The overall cardiovascular risk of diabetes is similar to the one having one myocardial infarction (MI) attack although the precise impact of diabetes on MI-induced myocardial anomalies remains elusive.

Given that mortality following MI is much greater in diabetic patients compared to nondiabetic patients, this study was designed to examine the effect of melatonin on MI injury-induced myocardial dysfunction in diabetes.

Adult mice were made diabetic using high-fat feeding and streptozotocin (100 mg/kg body weight) prior to MI and were treated with melatonin (50 mg/kg/d, p.o.) for 4 weeks prior to assessment of cardiac geometry and function.

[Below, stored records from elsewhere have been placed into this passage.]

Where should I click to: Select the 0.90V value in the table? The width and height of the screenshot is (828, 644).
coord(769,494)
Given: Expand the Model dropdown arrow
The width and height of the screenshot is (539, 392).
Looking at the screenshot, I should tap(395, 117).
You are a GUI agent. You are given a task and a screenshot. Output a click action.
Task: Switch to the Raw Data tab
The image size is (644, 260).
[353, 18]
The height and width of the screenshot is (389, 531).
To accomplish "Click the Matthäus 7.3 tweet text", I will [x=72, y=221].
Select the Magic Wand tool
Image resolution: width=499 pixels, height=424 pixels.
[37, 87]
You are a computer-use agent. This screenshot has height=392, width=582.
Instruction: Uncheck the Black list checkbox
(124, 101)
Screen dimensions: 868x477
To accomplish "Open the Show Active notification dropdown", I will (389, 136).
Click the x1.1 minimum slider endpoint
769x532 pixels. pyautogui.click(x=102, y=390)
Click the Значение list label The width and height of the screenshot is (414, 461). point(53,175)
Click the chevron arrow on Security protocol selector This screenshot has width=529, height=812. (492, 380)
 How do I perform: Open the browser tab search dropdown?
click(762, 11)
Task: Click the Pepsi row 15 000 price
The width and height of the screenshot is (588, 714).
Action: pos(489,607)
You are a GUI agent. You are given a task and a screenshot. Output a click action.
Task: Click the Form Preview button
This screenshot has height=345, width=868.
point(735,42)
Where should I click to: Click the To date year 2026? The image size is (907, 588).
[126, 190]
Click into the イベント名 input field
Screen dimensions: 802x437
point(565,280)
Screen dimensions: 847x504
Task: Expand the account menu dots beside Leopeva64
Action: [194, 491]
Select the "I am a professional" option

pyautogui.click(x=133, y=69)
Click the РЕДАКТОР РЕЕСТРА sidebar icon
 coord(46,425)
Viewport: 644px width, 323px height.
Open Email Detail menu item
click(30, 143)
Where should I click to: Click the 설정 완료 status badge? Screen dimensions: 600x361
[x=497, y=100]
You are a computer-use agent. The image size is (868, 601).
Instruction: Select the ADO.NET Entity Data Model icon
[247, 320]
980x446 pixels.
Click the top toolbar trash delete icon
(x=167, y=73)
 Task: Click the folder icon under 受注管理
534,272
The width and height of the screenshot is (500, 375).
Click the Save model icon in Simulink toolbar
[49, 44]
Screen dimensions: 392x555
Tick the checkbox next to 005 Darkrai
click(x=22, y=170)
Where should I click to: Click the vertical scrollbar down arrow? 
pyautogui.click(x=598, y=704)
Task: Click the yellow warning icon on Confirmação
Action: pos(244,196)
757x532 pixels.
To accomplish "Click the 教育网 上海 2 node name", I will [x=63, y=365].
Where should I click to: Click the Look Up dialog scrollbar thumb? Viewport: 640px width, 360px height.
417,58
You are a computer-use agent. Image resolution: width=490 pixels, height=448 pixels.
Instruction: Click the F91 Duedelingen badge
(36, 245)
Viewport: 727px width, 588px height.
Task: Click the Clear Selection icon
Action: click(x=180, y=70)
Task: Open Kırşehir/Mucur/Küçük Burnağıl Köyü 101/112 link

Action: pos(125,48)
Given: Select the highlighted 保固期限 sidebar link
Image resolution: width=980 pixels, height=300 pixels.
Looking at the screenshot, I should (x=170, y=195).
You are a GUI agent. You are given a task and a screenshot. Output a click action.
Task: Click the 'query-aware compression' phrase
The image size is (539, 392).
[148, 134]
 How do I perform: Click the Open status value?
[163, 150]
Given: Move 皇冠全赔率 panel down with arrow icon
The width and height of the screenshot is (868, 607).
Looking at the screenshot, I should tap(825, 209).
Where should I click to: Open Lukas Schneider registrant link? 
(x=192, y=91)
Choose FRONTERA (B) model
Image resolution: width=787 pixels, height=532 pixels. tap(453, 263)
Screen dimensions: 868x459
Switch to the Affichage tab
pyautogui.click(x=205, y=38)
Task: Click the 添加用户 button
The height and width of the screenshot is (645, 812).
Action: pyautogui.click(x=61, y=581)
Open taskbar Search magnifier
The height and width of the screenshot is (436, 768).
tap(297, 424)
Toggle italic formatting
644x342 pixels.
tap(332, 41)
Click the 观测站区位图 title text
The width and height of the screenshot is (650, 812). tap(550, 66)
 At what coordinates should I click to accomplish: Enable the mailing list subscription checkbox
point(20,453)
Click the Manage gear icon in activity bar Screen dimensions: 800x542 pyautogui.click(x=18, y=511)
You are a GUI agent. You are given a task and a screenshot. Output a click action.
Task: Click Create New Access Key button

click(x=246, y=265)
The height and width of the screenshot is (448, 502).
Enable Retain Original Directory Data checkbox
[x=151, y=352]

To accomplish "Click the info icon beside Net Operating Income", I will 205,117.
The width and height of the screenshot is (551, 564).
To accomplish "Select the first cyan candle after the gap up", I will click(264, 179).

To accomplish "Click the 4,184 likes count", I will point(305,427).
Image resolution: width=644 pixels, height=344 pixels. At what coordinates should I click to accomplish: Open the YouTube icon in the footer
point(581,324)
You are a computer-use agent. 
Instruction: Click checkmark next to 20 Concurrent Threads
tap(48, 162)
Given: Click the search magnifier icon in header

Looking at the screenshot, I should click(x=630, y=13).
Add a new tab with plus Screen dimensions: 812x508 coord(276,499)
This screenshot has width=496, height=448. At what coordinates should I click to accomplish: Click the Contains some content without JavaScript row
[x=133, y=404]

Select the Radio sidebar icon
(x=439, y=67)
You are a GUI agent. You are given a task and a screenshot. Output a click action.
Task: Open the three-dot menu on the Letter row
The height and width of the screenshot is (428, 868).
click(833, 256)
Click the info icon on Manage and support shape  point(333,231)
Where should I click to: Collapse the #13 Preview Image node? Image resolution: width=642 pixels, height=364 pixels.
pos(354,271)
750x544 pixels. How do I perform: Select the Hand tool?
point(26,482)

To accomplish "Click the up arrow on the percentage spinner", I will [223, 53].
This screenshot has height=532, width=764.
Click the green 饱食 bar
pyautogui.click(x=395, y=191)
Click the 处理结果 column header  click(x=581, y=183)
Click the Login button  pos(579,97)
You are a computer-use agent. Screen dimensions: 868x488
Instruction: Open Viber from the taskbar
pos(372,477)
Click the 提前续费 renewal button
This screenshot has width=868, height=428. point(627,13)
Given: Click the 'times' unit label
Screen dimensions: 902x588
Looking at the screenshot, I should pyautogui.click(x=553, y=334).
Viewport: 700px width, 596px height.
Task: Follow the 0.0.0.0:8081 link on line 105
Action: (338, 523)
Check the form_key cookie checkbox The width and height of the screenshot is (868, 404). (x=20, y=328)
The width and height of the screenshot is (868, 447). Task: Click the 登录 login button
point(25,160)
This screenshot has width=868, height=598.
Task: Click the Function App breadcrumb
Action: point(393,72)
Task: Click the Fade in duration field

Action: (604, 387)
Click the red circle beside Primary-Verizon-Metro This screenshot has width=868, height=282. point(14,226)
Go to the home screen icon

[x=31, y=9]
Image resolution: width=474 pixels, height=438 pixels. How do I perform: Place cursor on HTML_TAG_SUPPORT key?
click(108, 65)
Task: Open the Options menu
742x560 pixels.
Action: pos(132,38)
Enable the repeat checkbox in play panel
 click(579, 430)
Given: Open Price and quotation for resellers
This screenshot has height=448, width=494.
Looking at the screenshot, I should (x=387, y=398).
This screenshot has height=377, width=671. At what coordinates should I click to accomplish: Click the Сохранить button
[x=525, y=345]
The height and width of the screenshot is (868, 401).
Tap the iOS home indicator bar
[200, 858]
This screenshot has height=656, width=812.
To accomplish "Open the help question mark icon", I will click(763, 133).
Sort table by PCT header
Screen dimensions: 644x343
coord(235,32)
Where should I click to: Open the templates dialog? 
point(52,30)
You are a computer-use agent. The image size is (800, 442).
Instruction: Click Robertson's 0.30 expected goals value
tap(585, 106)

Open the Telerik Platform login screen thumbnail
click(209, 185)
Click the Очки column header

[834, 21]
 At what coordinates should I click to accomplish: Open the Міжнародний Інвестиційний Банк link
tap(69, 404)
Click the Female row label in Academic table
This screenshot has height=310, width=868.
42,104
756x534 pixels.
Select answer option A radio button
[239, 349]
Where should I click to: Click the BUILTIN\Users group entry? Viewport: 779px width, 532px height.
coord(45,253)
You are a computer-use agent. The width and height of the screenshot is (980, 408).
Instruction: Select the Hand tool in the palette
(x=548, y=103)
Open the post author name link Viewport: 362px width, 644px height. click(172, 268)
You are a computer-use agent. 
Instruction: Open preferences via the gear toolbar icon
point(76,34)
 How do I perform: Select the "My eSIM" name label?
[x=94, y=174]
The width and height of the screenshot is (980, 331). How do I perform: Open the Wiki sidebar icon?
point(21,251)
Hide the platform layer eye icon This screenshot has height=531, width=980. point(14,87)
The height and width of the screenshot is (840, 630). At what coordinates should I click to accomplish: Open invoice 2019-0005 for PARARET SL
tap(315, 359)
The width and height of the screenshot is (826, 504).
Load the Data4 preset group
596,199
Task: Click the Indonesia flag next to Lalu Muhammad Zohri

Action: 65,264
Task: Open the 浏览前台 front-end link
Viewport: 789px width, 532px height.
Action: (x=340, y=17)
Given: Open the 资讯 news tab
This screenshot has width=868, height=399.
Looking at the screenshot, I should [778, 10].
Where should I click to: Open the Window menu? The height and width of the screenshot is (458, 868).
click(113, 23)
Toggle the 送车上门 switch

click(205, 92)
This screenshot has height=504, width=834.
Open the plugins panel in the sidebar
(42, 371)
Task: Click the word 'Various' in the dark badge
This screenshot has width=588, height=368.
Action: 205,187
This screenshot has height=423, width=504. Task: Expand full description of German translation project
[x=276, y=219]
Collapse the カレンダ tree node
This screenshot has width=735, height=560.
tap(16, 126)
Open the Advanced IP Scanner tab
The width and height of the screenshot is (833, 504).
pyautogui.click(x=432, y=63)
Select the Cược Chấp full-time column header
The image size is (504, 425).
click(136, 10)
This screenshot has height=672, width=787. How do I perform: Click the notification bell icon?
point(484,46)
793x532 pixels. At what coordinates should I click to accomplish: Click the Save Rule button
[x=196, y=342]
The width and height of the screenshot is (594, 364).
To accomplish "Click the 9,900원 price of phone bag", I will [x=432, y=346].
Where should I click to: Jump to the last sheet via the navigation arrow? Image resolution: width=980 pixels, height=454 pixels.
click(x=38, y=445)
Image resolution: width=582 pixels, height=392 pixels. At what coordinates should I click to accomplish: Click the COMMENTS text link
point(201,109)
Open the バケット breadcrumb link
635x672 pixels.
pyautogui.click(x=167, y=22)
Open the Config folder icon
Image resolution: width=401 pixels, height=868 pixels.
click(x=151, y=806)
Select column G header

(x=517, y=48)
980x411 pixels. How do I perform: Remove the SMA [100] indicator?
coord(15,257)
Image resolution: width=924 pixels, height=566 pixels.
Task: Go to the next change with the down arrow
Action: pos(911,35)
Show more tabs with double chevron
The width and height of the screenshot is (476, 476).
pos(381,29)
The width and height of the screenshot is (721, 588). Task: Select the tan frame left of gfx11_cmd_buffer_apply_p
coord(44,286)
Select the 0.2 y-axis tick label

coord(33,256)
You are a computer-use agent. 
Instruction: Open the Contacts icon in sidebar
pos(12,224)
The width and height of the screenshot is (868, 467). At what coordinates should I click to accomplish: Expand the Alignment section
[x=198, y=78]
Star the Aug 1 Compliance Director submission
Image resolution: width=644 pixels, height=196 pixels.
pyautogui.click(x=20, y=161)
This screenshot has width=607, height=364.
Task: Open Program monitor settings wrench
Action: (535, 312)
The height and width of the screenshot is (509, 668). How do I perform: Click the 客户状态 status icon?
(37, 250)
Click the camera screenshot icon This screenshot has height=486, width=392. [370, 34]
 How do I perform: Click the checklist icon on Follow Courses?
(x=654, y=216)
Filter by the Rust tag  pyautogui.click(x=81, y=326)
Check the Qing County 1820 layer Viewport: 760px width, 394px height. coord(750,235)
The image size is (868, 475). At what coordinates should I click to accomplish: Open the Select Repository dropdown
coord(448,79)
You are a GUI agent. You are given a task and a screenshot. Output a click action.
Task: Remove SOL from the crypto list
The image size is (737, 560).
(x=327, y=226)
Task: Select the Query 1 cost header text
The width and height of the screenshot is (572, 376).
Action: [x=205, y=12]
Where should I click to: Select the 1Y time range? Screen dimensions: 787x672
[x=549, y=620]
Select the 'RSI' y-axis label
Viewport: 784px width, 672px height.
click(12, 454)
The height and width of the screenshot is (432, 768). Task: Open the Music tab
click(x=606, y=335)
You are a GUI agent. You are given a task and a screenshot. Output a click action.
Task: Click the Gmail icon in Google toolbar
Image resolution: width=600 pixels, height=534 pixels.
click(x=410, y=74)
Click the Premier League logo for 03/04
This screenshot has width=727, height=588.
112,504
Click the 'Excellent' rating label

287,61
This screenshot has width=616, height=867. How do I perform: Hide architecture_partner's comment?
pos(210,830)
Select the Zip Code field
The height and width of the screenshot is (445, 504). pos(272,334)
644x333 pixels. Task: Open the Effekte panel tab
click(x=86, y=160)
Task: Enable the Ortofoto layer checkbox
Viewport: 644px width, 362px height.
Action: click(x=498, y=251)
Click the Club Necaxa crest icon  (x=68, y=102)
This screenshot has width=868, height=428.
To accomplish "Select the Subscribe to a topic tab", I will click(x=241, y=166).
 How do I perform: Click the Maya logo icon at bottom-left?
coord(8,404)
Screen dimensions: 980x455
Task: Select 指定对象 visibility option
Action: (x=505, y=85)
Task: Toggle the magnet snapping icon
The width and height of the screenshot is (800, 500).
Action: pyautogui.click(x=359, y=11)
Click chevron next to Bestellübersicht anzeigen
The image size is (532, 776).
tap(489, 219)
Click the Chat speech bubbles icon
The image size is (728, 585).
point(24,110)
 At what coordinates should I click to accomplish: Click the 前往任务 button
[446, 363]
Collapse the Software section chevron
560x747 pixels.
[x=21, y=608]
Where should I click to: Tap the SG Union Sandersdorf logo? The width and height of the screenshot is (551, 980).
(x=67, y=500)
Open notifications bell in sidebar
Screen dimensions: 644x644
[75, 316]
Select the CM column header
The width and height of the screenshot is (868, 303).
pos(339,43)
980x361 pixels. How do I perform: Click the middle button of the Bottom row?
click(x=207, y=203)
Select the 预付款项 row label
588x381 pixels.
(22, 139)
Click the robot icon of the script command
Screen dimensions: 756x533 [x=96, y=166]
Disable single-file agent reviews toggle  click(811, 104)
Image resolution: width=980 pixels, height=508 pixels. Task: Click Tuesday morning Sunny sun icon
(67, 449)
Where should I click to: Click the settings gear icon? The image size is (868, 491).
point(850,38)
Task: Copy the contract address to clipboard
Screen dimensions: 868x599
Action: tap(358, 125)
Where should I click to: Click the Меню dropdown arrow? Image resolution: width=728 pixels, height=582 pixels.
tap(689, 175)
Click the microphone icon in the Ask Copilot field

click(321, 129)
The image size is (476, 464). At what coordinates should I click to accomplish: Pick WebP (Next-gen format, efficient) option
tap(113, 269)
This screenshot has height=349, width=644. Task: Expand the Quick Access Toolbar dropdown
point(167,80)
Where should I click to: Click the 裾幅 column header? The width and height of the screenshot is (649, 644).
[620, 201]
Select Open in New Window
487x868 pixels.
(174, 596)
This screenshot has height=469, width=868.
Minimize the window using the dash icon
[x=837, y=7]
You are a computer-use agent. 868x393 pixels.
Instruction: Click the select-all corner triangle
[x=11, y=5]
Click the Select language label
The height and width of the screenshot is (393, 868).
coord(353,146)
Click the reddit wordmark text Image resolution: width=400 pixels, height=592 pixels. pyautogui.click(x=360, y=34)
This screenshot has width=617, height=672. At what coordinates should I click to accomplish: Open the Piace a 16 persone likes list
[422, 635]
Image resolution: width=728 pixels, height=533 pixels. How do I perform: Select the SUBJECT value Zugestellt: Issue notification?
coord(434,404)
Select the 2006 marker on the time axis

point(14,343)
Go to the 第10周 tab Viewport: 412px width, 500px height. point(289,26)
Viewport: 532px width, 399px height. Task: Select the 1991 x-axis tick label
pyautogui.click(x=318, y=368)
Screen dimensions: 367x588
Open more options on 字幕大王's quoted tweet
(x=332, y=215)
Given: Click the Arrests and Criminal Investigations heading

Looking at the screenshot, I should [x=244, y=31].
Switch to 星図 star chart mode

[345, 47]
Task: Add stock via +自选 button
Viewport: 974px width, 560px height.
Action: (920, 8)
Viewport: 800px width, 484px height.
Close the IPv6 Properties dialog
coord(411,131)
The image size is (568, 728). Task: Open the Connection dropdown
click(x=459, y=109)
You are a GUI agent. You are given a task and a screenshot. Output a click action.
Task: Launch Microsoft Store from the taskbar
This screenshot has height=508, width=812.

The MI procedure in diabetes displayed overt changes in cardiac geometry (chamber dilation and interstitial fibrosis) and functional anomalies (reduced fractional shortening and cardiomyocyte contractile capacity) in association with elevated c-Jun N-terminal kinase (JNK) phosphorylation and p53 level.

Melatonin treatment markedly attenuated cardiac dysfunction and myocardial fibrosis in post-MI diabetic mice.

Furthermore, melatonin decreased JNK phosphorylation, reduced p53 levels, and suppressed apoptosis in hearts from the post-MI diabetic group.

In vitro findings revealed that melatonin effectively counteracted high-glucose/high fat-hypoxia-induced cardiomyocyte apoptosis and contractile dysfunction through a JNK-mediated mechanism, the effects of which were impaired by the JNK activator anisomycin.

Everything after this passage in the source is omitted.